Sheila Jackson Lee Blasts OMB Director for Diabetes-Shaming People

Friday, May 26, 2017 at 6 a.m.

Representative Sheila Jackson Lee speaking in Houston in April.

Representative Sheila Jackson Lee speaking in Houston in April.

Photo by Hope Bauman

When you want a member of Congress to use a committee hearing to really hammer a point, Houston Democrat Representative Sheila Jackson Lee is the one to do it.

Office of Management and Budget Director Mick Mulvaney appeared before the House Appropriations Committee on Wednesday to testify about President Donald Trump’s 2018 budget proposal, which includes a bid to slash Medicaid funding — and Lee started asking some very direct questions.

See, earlier this month Mulvaney spoke at a conference at Stanford University and was asked whether he supports keeping a clause to ensure that people can’t be denied health insurance because of pre-existing conditions.
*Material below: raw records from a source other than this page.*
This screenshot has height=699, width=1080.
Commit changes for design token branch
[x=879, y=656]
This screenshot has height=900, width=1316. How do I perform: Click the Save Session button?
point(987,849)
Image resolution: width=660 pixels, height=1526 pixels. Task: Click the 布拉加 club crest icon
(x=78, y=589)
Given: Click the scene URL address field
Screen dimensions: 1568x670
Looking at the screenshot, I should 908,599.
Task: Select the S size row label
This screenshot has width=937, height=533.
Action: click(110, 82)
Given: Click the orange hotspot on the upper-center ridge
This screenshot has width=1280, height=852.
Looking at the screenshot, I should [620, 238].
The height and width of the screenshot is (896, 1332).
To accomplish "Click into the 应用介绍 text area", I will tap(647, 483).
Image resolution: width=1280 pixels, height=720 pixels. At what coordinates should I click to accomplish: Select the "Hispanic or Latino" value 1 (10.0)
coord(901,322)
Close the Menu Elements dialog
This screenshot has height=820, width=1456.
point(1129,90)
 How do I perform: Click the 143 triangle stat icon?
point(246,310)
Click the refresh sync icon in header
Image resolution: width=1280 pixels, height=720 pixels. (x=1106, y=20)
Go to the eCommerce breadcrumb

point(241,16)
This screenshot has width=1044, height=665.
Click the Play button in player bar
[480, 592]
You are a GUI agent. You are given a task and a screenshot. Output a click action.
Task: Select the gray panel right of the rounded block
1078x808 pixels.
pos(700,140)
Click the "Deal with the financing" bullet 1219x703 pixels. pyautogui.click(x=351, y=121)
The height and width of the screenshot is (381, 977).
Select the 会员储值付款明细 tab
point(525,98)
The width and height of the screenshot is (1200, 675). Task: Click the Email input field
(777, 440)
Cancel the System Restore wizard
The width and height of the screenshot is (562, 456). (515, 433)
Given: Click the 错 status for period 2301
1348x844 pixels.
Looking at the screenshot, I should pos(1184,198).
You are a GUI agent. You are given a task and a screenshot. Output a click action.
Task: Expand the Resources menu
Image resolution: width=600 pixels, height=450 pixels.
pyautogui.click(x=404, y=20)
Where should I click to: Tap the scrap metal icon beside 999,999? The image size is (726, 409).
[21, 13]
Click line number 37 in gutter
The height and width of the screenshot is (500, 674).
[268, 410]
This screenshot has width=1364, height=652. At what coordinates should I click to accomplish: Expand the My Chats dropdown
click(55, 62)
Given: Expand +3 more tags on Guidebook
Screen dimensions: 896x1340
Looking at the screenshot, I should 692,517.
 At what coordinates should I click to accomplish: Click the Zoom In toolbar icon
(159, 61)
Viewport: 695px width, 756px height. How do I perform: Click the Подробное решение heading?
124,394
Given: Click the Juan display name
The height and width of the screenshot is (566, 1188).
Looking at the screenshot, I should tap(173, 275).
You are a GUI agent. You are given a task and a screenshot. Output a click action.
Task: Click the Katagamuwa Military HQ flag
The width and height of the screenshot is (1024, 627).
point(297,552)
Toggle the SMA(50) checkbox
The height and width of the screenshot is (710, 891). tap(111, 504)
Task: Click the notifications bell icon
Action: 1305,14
Mulvaney said yes, but with conditions.

Specifically, he told the audience that while he is in favor of ensuring that people with pre-existing conditions can get health insurance, “that doesn’t mean we should take care of the person who sits at home, eats poorly and gets diabetes.”

This statement is troubling for many reasons. For one thing, as the American Diabetes Association has already pointed out, while it might be convenient to try to blame the people who get diabetes by claiming they’re just lazy and thus deserve it, genetics are a major factor in the development of Type II diabetes. On top of that, African-Americans are 77 percent more likely to be diagnosed with the condition, which means that the people Mulvaney was claiming are undeserving of health care are far more likely to be black.

During the hearing, Lee went right for that statement, reading it back to Mulvaney and then rattling off her questions about what he really meant.

“Are you saying that you support a health-care plan that makes distinctions between the deserving ill and undeserving ill, in deciding who could get federal support and how much? Is that why you have the audacity to cut $880 billion out?”

Mulvaney tried to explain the quote away, but Lee wasn’t having it.

“Regarding my statement last week on diabetes, I was speaking at a health-care conference, and what I was trying to do is draw a distinction between type 1 and type 2,” he said.

“But you did say it,” she asked.

“Again, I’m trying to put my comments into context, ma’am. I’m aware of the difference between type 1 and type 2 diabetes.”

“But you’re not a doctor either?” Lee interjected.

“I am not a doctor; are you?” he shot back.

“I know diabetes,” Lee replied. “It’s in my family and it’s in my community, and it particularly impacts African-Americans and we will be devastated by this budget along with working Americans, working families.”

Mulvaney had no response to that.

Lee is never one to shy away from the spotlight, as we’ve recently noted, but at the same time, when she’s good, she’s very good.